Task statement:
Only the lines from the one with "This screenshot has width=996, height=651." to the end of the data, both ends included, should be output, exactly as they stand and without pictures.

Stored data
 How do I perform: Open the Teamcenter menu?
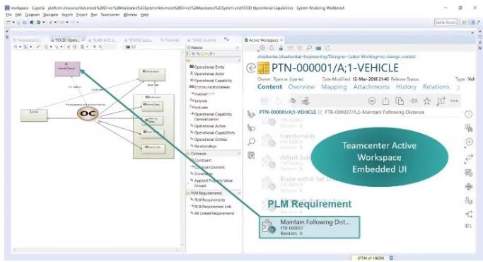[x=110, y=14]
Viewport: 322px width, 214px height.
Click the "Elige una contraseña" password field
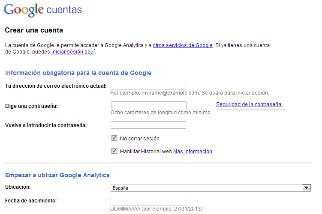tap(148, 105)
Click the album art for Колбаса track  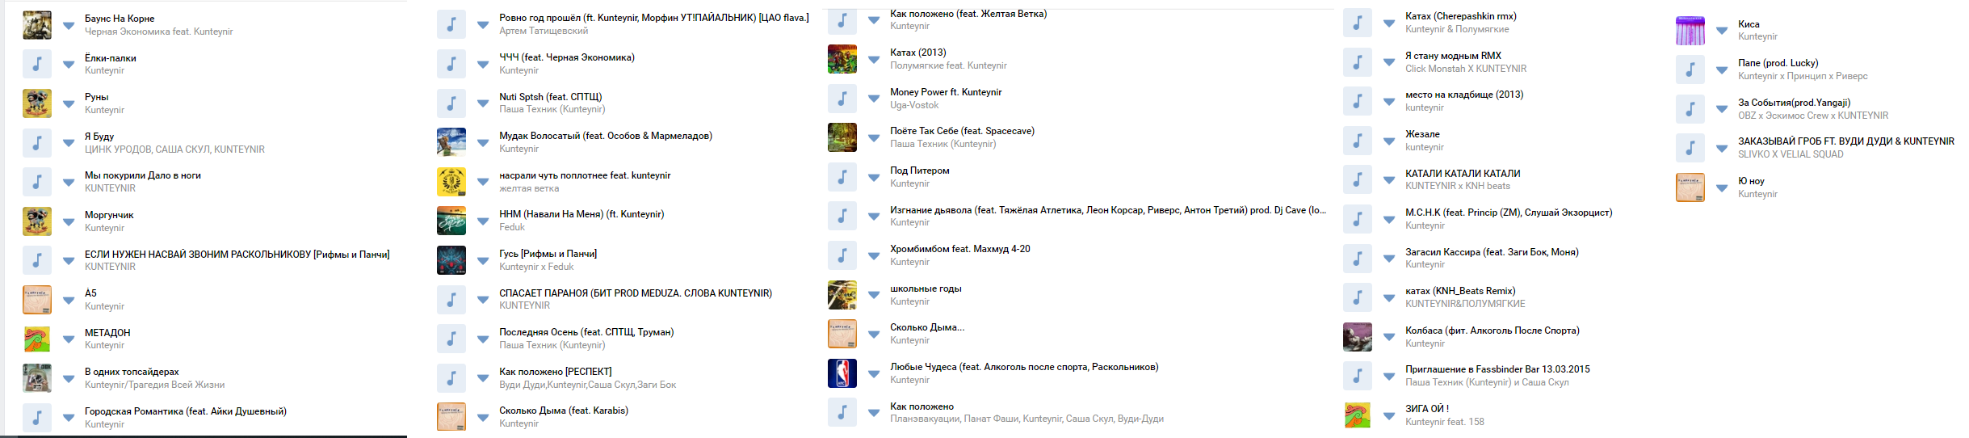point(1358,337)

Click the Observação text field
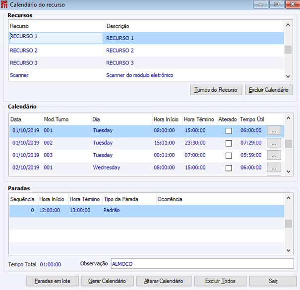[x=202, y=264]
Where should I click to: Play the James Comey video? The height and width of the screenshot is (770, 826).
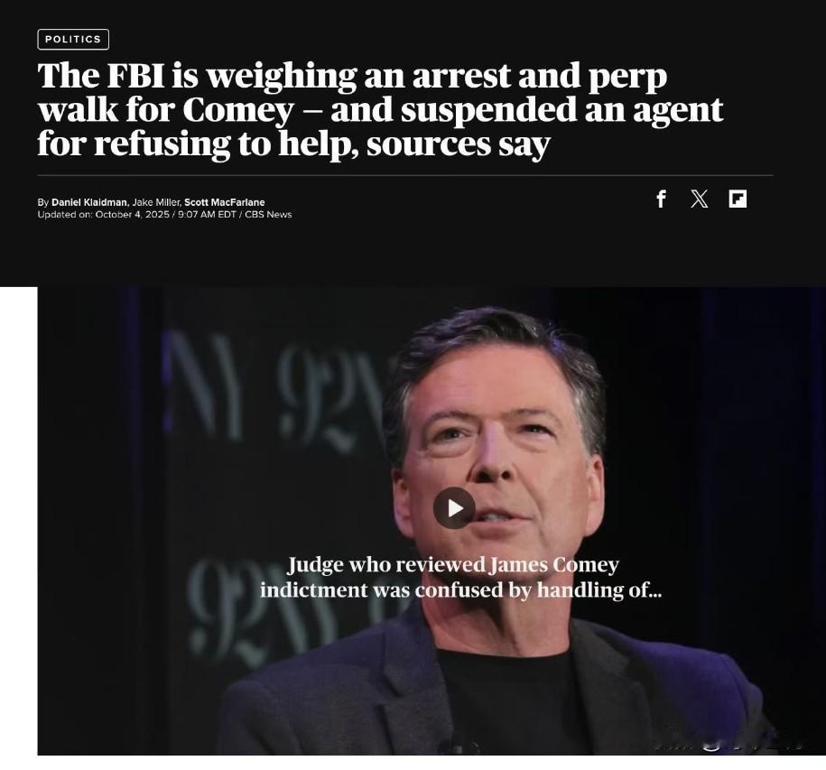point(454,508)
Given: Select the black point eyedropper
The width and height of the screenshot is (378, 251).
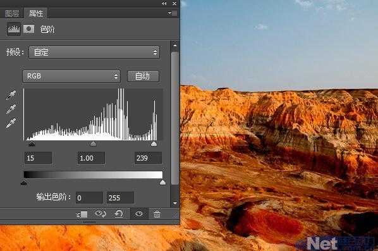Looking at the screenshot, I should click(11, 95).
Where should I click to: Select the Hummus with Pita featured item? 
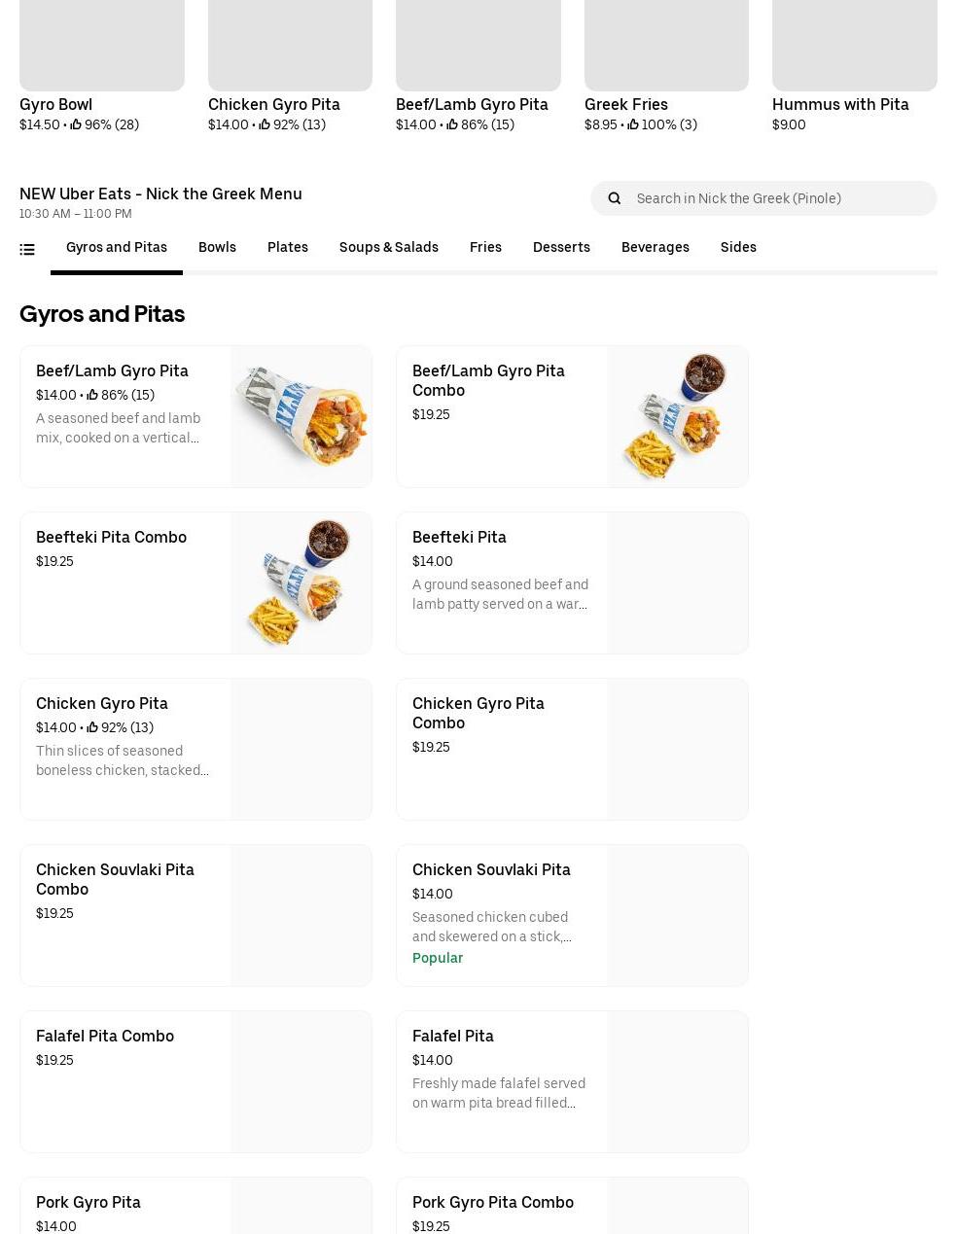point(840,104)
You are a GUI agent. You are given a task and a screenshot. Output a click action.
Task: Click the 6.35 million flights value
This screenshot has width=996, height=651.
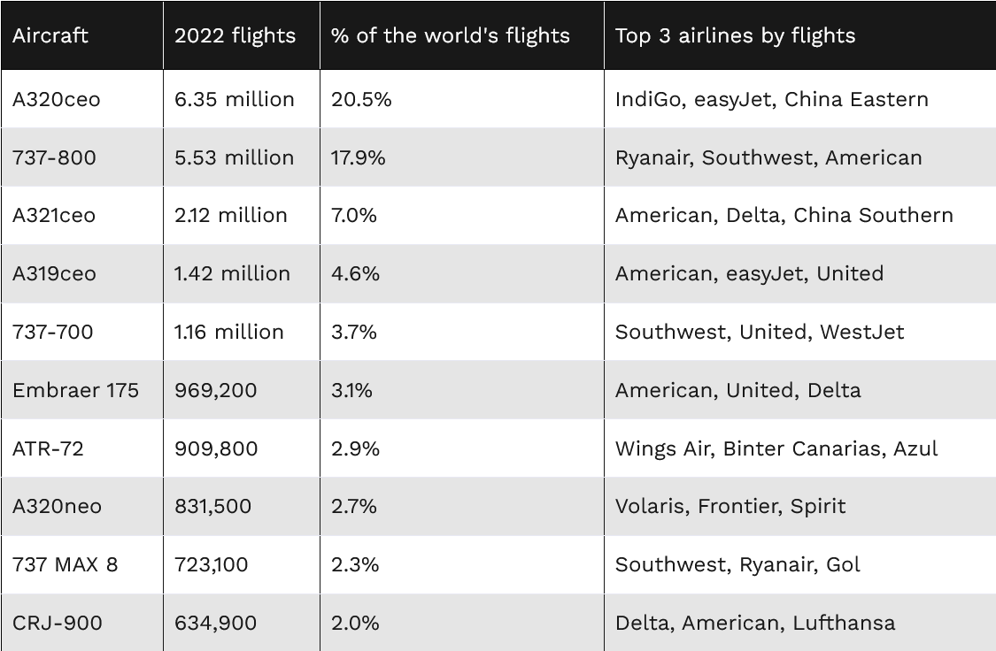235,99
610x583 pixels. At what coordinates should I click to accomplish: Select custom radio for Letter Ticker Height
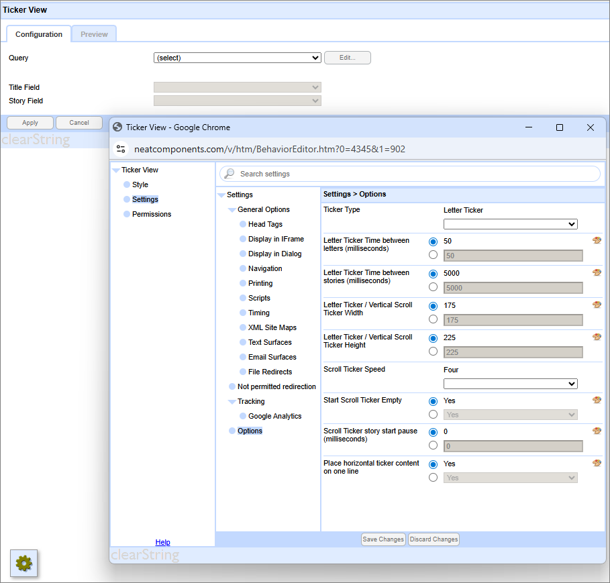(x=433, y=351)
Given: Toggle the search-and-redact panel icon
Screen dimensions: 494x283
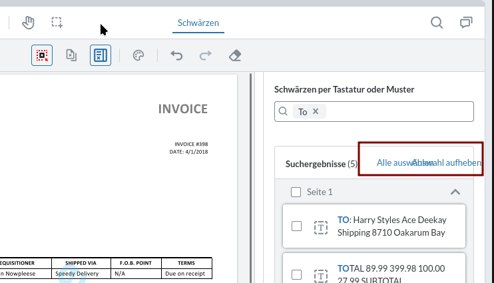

Written answer:
This screenshot has width=996, height=651.
235,99
610x583 pixels. At what coordinates should I click to accomplish: Select custom radio for Letter Ticker Height
(x=433, y=351)
Given: Toggle the search-and-redact panel icon
Screen dimensions: 494x283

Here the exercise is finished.